Und Helmut Thieltges hatte seine Eigenarten. TV-Auftritte und überhaupt Aktivitäten außerhalb seines Restaurants waren seine Sache nicht. Noch im letzten Jahr wollte ich ihn dazu überreden, zu einer Ehrung als „Kulinarische Institution“ zur Gala der „Lieblinge des Jahres“ der Frankfurter Allgemeinen Sonntagszeitung im Schloss Bensberg zu kommen und dort eines seiner wundervollen Gerichte zu kochen. Es war nicht möglich, ihn dazu zu bewegen, weil es für ihn Thieltges-Küche immer nur im „Sonnora“ gab. Er hatte eine gewisse Abneigung dagegen, seine Rezepte aufzuschreiben – was letztlich dazu geführt hat, dass es kein Buch und damit keine veröffentlichte Rezeptsammlung von ihm gibt. Als ich ihn dann einmal dazu bewegt hatte, wenigstens einmal drei Gänge für das Weihnachtsmenü der FAS zu machen, war dies eine wirklich schwierige Geburt.
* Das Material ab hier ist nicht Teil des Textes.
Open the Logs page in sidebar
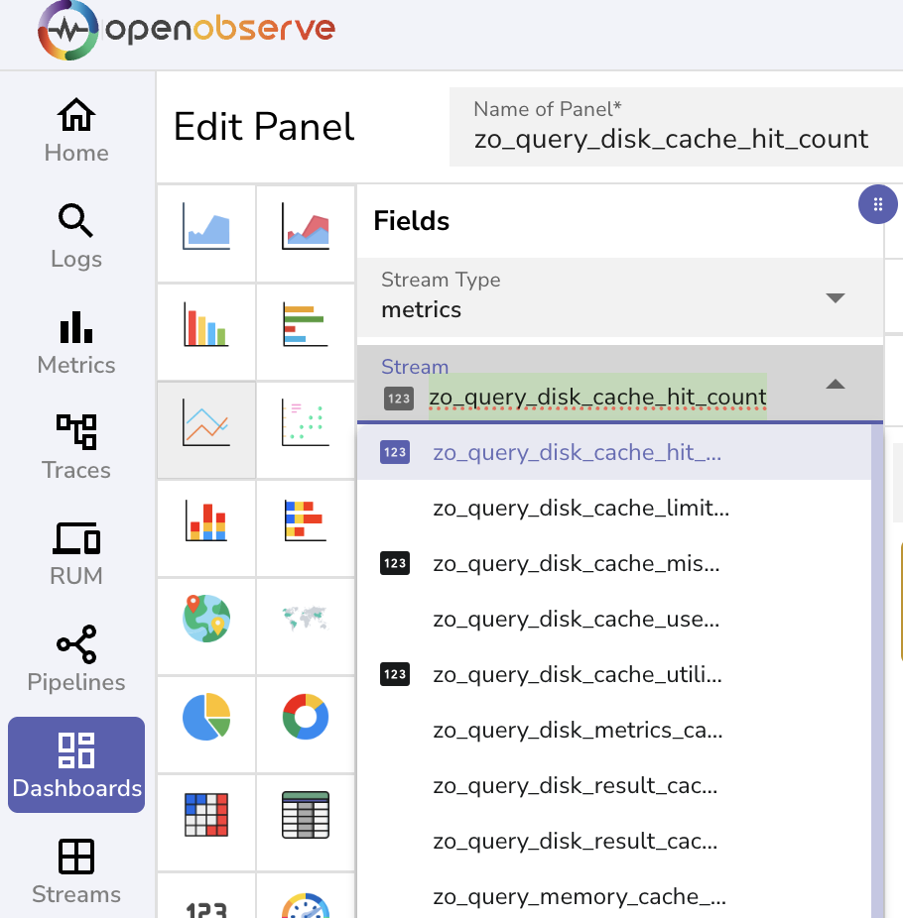tap(76, 238)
Da war er bockig, aber dabei ohne auch nur einen Hauch von Starallüren.
Thieltges hat seine Sache gemacht, hat im elterlichen Haus 1978 begonnen, ist zu höchsten Ehren gekommen (Drei Michelin-Sterne seit 1999) und zu wirtschaftlichen Erfolg „nur“ mit der Qualität seiner Arbeit und ganz ohne jeden inszenierten Pomp. Er hatte einfach erkannt, dass er ganz nah bei sich am besten war und alles andere ihn nur ablenkte.
Und dann gab es da die unvergesslichen Vier-Augen-Gespräche, immer sehr spät nach vielen Gängen und offensichtlich etwas, das er – mit beträchtlicher Kondition – sehr geschätzt hat. Man kam vom Hölzchen aufs Stöckchen, und ich habe von ihm eine Art komplexe Philosophie des Kulinarischen erfahren, die er niemals so genannt hätte und die niemals mit hochgestochenen Worten daherkam. Es war eine Mischung aus sehr gesundem, im besten Sinne sehr menschlichem Menschenverstand und einer immer wieder überraschend informierten, präzisen Sicht auf die kulinarische Entwicklung. Dabei war er ohne jede Aggression gegen Neues, schon eher wie ein Weiser, der ein wenig abgeschieden dort sitzt und genau die richtige Distanz hat, die Dinge gut zu übersehen. Und er hatte reichlich Anekdoten zu erzählen – immer in seiner leicht regional eingefärbten Sprache. Wie etwa die von hohen geistlichen Würdenträgern, die dem Weltlichen manchmal etwas näher standen und in die Abgeschiedenheit des „Waldhotels Sonnora“ auch schon mal im Ferrari anreisten.
Die Engel werden prächtiges Essen bekommen. Er wird sie vermutlich mindestens so mögen wie seine Gäste, und da soll es ihnen an nichts fehlen.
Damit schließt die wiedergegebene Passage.